| Title: | Relationship-Informed Pedigree and Variant Scoring |
| Version: | 0.1.2 |
| Maintainer: | Cameron M. Nugent <cam.nugent@sequencebio.com> |
| Description: | Comparative evaluation of families and candidate variants in rare-variant association studies. The package can be used for two methodologically overlapping but distinct purposes. First, the prior to any genetic or genomic evaluation, evaluation of relative detection power of pedigrees, can direct recruitment efforts by showing which individuals not yet sampled would be the most meaningful additions to a study. Second, after sequencing and analysis, variants based on association with disease status and familial relationships of individuals, aids in variant prioritization. Methodology is described in Nugent (2025) <doi:10.1101/2025.10.06.25337426>. |
| License: | MIT + file LICENSE |
| URL: | https://github.com/SequenceBio/KinformR |
| BugReports: | https://github.com/SequenceBio/KinformR/issues |
| Encoding: | UTF-8 |
| RoxygenNote: | 7.3.2 |
| VignetteBuilder: | knitr |
| Suggests: | devtools, testthat, knitr, rmarkdown |
| NeedsCompilation: | no |
| Packaged: | 2026-02-12 18:18:32 UTC; cam.nugent@sequencebio.com |
| Author: | Cameron M. Nugent |
| Repository: | CRAN |
| Date/Publication: | 2026-02-17 15:50:02 UTC |
Sum all the given scores and return a single vector with cumulative "score", "for" and "against" vals. For use in instances where one wishes to combine scores from multiple families.
Description
Sum all the given scores and return a single vector with cumulative "score", "for" and "against" vals. For use in instances where one wishes to combine scores from multiple families.
Usage
add.fam.scores(score.vec)
Arguments
score.vec |
A vector will all of the per family score outputs. |
Value
A vector with the summed scores of all inputs.
Examples
score.fam1 <- c("score" = 1.0, "score.for" = 2.0, "score.against" = 1.0)
score.fam2 <- c("score" = 1.0, "score.for" = 3.0, "score.against" = 2.0)
out <- add.fam.scores(c(score.fam1, score.fam2))

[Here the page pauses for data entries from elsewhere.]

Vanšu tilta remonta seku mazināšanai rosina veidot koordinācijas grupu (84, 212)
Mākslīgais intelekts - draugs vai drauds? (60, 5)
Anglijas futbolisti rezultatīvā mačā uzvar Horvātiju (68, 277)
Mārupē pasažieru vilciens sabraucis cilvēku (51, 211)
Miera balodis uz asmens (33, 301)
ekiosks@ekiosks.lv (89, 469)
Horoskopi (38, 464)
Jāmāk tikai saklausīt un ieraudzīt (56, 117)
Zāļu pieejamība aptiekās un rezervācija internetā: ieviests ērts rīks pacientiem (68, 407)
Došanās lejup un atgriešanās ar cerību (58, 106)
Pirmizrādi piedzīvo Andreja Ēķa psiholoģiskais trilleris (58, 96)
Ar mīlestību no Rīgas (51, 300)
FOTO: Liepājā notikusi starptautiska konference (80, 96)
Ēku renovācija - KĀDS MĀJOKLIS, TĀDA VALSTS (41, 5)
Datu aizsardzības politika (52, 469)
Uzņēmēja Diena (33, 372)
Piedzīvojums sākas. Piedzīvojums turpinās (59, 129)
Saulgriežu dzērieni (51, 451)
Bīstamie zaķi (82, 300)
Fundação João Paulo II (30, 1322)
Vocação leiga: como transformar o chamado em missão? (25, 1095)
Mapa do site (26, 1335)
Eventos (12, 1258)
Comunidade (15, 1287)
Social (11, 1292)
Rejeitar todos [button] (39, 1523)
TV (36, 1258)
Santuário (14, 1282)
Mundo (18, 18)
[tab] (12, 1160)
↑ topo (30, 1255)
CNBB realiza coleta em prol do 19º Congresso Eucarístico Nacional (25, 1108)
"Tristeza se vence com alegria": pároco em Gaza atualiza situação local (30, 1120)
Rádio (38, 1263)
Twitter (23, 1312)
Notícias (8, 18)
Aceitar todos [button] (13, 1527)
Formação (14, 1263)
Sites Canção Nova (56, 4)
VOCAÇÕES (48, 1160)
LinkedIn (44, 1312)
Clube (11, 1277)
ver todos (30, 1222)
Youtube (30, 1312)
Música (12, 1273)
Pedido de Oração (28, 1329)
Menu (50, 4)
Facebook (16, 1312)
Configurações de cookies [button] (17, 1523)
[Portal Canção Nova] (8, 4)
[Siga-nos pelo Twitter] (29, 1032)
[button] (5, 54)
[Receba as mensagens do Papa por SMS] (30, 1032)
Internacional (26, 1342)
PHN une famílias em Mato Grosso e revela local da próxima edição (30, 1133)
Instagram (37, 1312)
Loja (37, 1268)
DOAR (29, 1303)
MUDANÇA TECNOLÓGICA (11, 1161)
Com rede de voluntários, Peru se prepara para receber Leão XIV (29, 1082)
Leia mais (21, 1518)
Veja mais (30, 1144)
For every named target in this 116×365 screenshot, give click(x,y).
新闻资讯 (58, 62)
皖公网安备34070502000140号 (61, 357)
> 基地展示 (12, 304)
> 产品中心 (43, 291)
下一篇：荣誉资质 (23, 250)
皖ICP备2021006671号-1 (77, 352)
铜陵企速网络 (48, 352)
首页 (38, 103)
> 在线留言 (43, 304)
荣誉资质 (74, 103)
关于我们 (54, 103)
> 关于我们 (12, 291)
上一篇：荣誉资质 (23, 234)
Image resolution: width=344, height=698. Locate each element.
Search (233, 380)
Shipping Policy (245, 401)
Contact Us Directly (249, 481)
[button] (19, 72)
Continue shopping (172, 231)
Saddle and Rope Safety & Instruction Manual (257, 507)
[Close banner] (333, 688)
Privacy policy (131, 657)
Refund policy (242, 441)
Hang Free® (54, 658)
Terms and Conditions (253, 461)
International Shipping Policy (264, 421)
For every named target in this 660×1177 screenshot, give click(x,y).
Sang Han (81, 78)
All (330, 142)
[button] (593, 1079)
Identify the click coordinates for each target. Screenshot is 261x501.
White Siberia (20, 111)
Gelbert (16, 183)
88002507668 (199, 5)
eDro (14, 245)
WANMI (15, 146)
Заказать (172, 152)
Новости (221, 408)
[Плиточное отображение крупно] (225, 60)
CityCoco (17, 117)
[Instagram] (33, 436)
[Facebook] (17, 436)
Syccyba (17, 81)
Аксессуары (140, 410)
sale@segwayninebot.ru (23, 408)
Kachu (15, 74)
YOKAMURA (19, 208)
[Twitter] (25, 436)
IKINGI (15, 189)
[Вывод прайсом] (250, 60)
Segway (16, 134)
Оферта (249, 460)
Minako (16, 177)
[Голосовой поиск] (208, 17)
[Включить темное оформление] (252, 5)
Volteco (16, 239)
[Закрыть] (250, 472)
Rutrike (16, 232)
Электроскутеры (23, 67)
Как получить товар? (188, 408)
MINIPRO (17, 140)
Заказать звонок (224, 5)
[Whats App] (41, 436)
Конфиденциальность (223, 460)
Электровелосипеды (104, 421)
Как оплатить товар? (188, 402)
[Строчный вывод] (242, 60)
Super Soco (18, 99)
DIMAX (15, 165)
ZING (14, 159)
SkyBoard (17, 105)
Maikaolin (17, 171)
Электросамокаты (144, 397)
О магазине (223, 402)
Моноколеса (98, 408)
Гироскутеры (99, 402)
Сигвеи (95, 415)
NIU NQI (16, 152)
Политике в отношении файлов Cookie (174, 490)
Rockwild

For affecteds: Take genetic variant and determine the category of the combo.
Description
For affecteds: Take genetic variant and determine the category of the combo.
Usage
assign.a(variant)
Arguments
variant |
Variant for individual. genotypes, phased genotypes, or binary encodings accepted. |
Take a disease status and a genetic variant and determine which category the combo falls in. A.c = Affected individual with ALT variant A.i = Affected individual without ALT variant U.c = Unaffected individual without ALT variant U.i = Unaffected individual with ALT variant If theoretical.max = TRUE the true variant statuses are ignored and all affected/unaffected are assigned A.c and U.c respectively. These encoding can then be used show what a family's max score would be.
Description
Take a disease status and a genetic variant and determine which category the combo falls in. A.c = Affected individual with ALT variant A.i = Affected individual without ALT variant U.c = Unaffected individual without ALT variant U.i = Unaffected individual with ALT variant If theoretical.max = TRUE the true variant statuses are ignored and all affected/unaffected are assigned A.c and U.c respectively. These encoding can then be used show what a family's max score would be.
Usage
assign.status(status, variant, theoretical.max = FALSE)
Arguments
status |
Disease status of an individual. A = affected, U = unaffected. |
variant |
Variant for individual. genotypes, phased genotypes, or binary encodings accepted. |
theoretical.max |
Should the theoretical maxima be returned instead of the observed values? When true, the scoring assumes correct variant-status pair for each individual. Default is FALSE. |
Value
a string
Examples
assign.status("A", "0/1") == "A.c"
assign.status("A", "0|0") == "A.i"
assign.status("U", 1) == "U.i"
assign.status("U", "0|0") == "U.c"
For unaffecteds: Take a genetic variant and determine the category of the combo.
Description
For unaffecteds: Take a genetic variant and determine the category of the combo.
Usage
assign.u(variant)
Arguments
variant |
Variant for individual. genotypes, phased genotypes, or binary encodings accepted. |
Build dictionary with the relationships falling in the different categories for the query row.
Description
Build dictionary with the relationships falling in the different categories for the query row.
Usage
build.relation.dict(mat.row, name.stat.dict, drop.unrelated = TRUE)
Arguments
mat.row |
A row from a relationship matrix |
name.stat.dict |
A list with the labelled status/variant combo for each individual. |
drop.unrelated |
Should unrelated (-1) relationships be dropped? Default = TRUE. |
Value
A list with the categorized relationship/variant information.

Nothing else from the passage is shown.